C’est pourquoi les coordonnateurs d’une collaboration représentent des éléments importants d’efficacité en favorisant et en pilotant stratégiquement les processus de délibération et de négociation à la base de l’adoption et de la mise en œuvre de politiques et d’actions novatrices. En raison de leur aptitude et de leur habileté de leaders et d’administrateurs, ils établissent des procédures de fonctionnement, stimulent et encadrent les interactions au sein des activités de la collaboration. Leurs attitudes mobilisatrices peuvent favoriser la création de liens entre les divers acteurs. Ces relations passent autant par des canaux formels et informels de communication, par la technologie que par les interactions directes entre les personnes (Innes et Booher, 1999). Ces liens contribuent à coordonner les actions et à créer les relations nécessaires au partage de connaissance et d’une confiance mutuelle entre les participants. À cet égard,

McGuire (2006) affirme que : « The more points of contact among network members, it is argued, the better the communication and the greater the trust » (p. 38). Tout en faisant preuve d’impartialité et de neutralité, les coordonnateurs de la collaboration interorganisationnelle jouent ainsi un rôle essentiel dans la construction d’une confiance réciproque et d’un sentiment d’appartenance.

Le style de leadership adopté par les coordonnateurs participe également aux succès d’une collaboration interorganisationnelle. Étant donné la diversité d’intérêts et de préoccupations qui entrent en jeu dans un tel exercice collectif, les processus de délibération et de négociation requièrent la présence de leaders capables de guider et d’animer des discussions constructives.
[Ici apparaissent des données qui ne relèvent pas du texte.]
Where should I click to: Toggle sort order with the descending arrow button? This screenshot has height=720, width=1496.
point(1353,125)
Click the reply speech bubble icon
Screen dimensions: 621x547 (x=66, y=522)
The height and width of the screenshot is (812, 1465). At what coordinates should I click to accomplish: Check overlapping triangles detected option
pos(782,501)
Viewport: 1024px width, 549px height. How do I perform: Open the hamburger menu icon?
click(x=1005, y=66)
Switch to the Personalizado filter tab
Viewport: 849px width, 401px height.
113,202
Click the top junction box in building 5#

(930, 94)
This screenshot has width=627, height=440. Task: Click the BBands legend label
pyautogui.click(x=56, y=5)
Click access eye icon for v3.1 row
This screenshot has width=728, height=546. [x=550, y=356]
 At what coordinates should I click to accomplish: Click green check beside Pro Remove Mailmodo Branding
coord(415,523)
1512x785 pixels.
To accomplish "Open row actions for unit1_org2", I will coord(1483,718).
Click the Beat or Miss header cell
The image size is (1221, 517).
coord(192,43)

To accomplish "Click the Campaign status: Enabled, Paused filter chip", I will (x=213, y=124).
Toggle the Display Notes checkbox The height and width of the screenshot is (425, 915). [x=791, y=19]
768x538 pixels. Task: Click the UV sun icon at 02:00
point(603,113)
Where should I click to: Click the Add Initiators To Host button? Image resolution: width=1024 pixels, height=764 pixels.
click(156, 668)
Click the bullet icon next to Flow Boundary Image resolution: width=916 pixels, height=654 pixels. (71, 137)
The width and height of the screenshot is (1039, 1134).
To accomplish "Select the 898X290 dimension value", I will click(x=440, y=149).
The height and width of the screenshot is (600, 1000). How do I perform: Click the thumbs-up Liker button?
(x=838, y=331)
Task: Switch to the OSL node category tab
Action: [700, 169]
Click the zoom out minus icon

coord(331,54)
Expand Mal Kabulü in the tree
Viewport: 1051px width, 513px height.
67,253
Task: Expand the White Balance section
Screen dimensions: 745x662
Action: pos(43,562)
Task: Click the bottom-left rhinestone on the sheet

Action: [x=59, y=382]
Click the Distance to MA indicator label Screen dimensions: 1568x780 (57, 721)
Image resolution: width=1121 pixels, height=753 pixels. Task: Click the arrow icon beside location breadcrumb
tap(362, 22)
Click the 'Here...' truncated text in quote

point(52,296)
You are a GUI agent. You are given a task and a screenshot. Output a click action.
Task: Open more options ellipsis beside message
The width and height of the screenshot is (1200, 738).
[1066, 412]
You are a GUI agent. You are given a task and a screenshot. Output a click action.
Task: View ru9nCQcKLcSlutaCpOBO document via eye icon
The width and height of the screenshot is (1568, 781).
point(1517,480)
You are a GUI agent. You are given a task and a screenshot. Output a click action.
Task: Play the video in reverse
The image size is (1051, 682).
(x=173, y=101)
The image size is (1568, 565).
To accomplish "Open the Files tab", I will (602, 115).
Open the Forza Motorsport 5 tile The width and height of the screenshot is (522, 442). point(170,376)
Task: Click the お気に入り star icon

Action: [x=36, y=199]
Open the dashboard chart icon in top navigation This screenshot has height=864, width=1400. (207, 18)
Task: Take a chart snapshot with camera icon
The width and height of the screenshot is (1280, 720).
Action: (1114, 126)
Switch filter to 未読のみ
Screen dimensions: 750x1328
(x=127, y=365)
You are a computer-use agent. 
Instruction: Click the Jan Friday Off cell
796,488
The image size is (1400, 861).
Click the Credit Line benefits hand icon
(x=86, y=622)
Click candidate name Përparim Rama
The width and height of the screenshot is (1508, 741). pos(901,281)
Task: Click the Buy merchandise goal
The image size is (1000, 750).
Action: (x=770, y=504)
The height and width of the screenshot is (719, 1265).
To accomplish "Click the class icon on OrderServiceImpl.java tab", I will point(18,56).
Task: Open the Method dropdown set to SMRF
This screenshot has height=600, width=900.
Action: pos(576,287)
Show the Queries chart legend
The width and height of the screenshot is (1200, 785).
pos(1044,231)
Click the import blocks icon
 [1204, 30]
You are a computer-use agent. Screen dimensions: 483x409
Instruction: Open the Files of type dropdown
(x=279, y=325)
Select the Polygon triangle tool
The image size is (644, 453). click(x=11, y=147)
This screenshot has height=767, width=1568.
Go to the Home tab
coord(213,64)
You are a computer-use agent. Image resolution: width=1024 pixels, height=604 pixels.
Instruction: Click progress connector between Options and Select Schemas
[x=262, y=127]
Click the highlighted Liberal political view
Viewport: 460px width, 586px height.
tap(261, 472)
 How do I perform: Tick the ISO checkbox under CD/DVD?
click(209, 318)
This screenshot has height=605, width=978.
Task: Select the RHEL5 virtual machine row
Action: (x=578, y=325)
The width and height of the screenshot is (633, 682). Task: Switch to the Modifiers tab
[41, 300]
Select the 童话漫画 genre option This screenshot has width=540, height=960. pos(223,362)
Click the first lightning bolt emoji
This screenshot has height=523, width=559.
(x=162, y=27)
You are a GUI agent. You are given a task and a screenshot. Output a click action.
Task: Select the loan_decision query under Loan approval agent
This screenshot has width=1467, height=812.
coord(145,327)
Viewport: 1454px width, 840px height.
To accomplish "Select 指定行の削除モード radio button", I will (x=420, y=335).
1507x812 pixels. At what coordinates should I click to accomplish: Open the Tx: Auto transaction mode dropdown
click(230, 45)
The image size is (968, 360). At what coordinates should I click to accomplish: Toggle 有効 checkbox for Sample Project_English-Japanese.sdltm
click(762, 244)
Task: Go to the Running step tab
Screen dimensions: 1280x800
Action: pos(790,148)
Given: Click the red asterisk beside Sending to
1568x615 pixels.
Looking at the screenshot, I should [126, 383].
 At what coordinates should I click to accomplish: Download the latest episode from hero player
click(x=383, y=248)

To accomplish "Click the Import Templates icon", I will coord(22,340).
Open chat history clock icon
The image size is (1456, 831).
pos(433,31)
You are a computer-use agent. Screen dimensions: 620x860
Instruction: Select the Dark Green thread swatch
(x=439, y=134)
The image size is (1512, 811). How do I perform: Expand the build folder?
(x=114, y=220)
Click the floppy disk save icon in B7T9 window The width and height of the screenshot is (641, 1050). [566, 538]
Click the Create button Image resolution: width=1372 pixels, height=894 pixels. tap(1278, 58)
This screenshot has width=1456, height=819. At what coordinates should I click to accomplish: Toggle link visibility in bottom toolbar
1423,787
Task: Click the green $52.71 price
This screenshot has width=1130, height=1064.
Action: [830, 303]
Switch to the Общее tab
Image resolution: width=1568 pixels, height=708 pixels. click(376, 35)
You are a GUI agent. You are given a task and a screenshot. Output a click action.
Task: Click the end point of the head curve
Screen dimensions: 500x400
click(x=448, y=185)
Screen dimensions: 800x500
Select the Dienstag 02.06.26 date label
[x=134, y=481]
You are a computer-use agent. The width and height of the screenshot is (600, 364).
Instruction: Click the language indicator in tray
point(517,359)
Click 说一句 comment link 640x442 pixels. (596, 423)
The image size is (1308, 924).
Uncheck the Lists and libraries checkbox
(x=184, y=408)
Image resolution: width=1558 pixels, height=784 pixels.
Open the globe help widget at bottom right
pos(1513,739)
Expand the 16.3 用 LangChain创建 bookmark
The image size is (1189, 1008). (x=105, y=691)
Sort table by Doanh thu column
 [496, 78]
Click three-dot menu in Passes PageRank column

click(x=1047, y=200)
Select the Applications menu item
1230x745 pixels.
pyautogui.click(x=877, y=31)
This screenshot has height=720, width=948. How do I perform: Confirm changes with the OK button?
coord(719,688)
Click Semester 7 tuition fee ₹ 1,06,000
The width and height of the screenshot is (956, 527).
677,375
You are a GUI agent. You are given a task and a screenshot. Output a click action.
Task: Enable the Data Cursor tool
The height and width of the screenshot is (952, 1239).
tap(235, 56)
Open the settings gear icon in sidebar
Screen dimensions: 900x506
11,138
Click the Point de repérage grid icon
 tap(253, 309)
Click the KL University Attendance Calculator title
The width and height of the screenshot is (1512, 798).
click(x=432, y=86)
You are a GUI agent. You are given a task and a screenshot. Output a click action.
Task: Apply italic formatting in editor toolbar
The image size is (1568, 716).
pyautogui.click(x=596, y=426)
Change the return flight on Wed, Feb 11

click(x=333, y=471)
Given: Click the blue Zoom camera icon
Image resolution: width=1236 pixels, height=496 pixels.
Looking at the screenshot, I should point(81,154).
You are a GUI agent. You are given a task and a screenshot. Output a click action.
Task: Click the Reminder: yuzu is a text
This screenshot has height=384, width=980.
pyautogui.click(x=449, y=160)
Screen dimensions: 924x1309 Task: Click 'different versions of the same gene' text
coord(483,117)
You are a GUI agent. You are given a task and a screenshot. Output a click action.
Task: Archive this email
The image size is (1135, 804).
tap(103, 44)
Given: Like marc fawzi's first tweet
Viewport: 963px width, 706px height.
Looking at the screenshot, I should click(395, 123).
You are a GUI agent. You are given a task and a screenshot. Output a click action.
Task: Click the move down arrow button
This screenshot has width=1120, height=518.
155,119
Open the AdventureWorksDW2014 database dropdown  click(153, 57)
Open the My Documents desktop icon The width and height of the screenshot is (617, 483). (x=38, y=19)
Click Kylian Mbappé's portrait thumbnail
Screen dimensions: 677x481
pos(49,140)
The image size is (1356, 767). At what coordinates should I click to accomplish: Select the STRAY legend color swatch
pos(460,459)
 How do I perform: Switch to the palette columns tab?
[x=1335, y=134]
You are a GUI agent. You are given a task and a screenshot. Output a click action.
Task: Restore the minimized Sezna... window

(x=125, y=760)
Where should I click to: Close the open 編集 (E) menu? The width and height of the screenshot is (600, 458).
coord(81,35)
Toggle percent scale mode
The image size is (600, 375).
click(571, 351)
Par exemple, avec une direction centralisée et dominante, les participants risquent de se sentir exclus du processus de délibération. Avec un leadership sous l’influence des autorités politiques, les discussions peuvent demeurer à un niveau normatif sans aucune réelle volonté de changement d’opinion ou d’action. Dans un cas comme dans l’autre, le succès et les résultats de la collaboration sont compromis. À l'inverse, avec un ascendant participatif les interactions et les délibérations favorisent la communication et le partage de perspectives et d’orientations productives (Mohammed, 2001).